В конце гостиной — большое окно и дверь на балкон. Отсюда видна большая часть города.
В другом конце гостиной — две ступеньки вверх, ведущие в открытое пространство кухни, в белых тонах и отделанной металлом, с большой молочного цвета кофеваркой эспрессо и холодильником из сияющей нержавейки. Обеденный стол на шесть персон.

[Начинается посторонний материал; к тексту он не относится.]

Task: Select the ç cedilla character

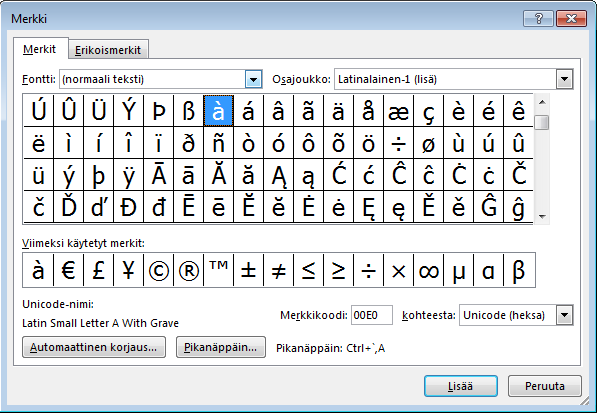Action: (428, 111)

Все красиво, все элегантно, так элегантно, что даже пыль не осмелилась лечь на поверхности, с той поры как уехал брат. И все же я стою в дверном проеме и от страха готов наделать в штаны. Не знаю почему, но только мне приходится крепко держаться за дверной косяк, чтобы не упасть.
И тут до меня доходит, что не так. То, что я перед собой вижу, — это семьдесят шестая страница какого-нибудь каталога жилых интерьеров, скопированная до мельчайших деталей. Человек здесь жить не может. Здесь нельзя есть печенье, сидя на диване, или ходить по воскресеньям в трениках. На стеклянном столе никогда не лежали упаковки от пиццы или пивные банки. Это плод извращенной дизайнерской фантазии.

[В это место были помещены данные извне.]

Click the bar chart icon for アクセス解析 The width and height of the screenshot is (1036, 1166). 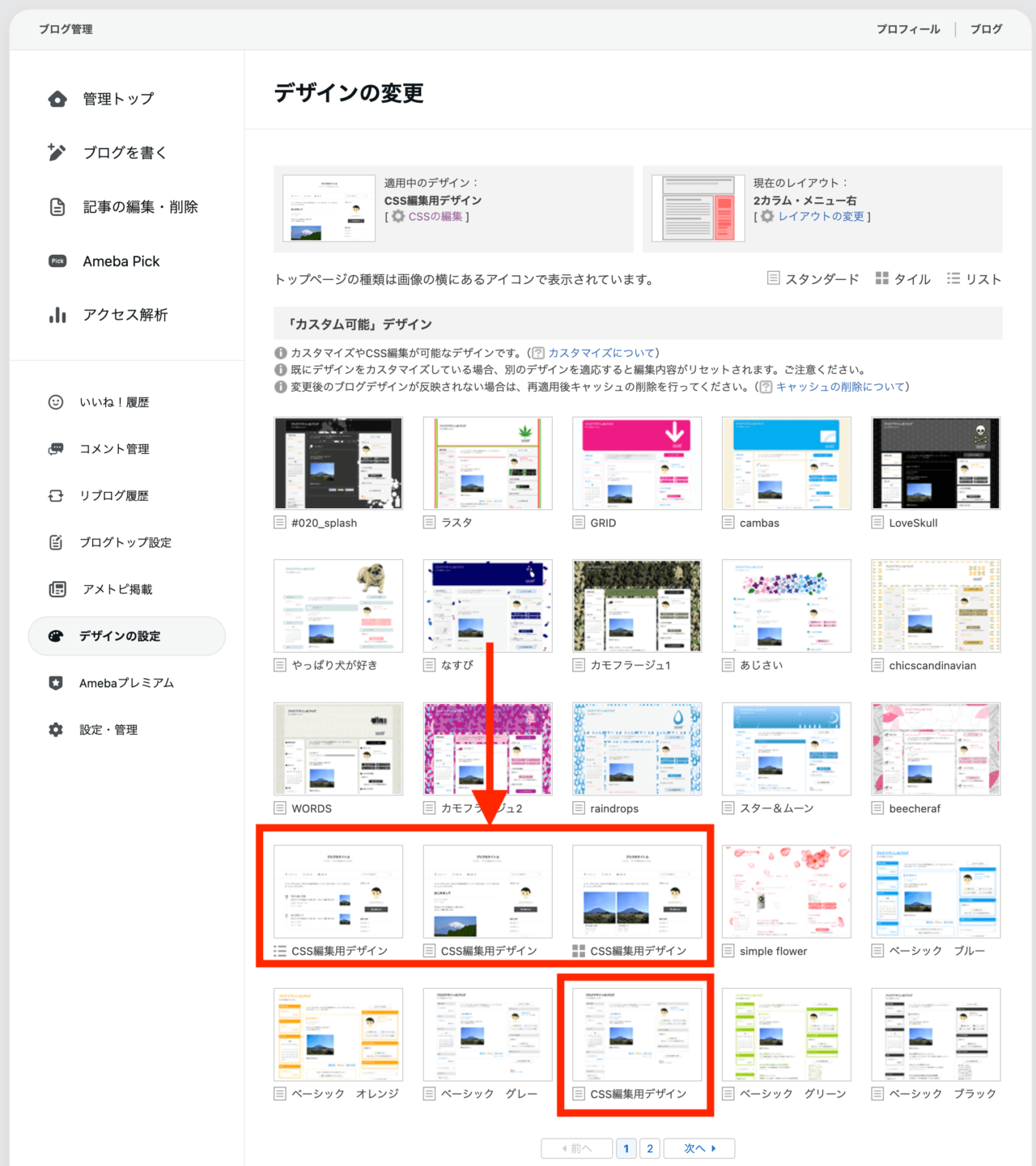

Я делаю глубокий вздох. Вынимаю сигареты, закуриваю. Продвигаюсь вниз, в гостиную, шаг за шагом, вниз по лестнице и дальше, вперед, по комнате. С каждым шагом я делаю затяжку, такую глубокую, что дерет легкие, и выдыхаю дым в разные стороны, захватываю столько пространства, сколько могу. Я мечу территорию. Становлюсь на колени у журнального столика и выдыхаю под него дым, смотрю, как он клубится под стеклянной поверхностью. Я окуриваю диван, кресла, просыпаю немного пепла на пол и оставляю лежать. Новой сигаретой окуриваю кухню, выдыхаю дым над его суперэллиптическим столом с шестью стульями и тушу окурок о большую стальную мойку.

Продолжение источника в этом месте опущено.